Every line below should come back exactly as written, though the pictures stay out.

▬▬▬▬▬▬

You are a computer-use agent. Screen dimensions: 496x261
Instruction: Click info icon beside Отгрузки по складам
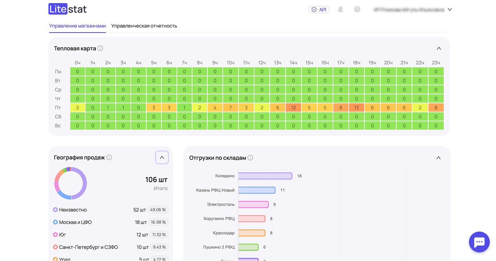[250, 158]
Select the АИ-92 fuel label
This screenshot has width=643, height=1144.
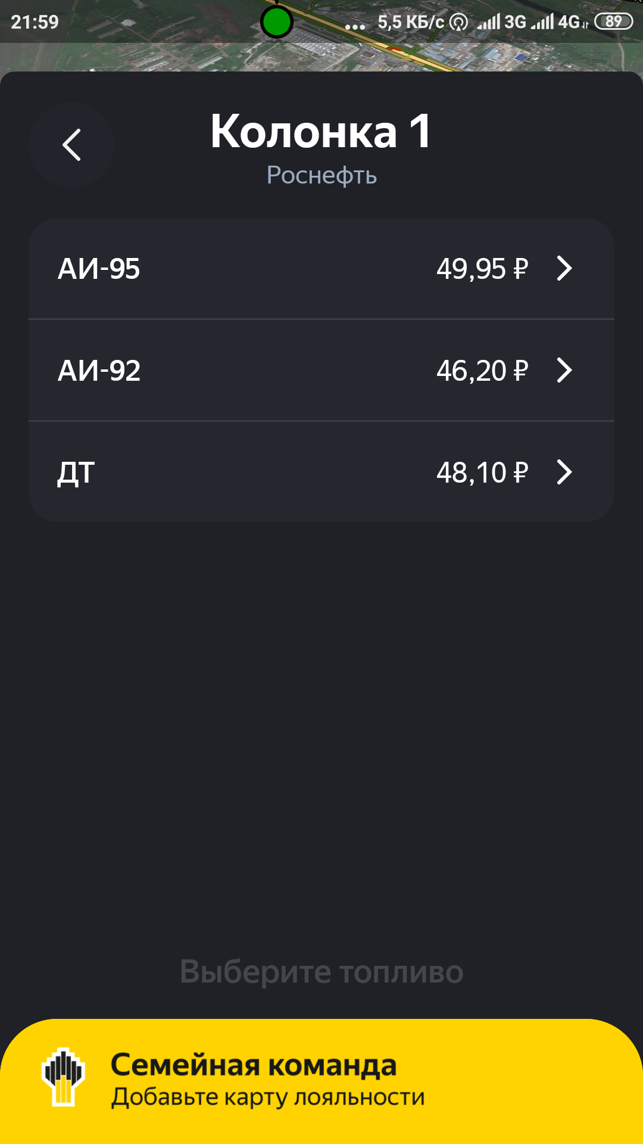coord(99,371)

▬▬▬▬▬▬

**Written reply:**
You are a computer-use agent. Screen dimensions: 496x261
Instruction: Click info icon beside Отгрузки по складам
[250, 158]
Select the АИ-92 fuel label
This screenshot has width=643, height=1144.
coord(99,371)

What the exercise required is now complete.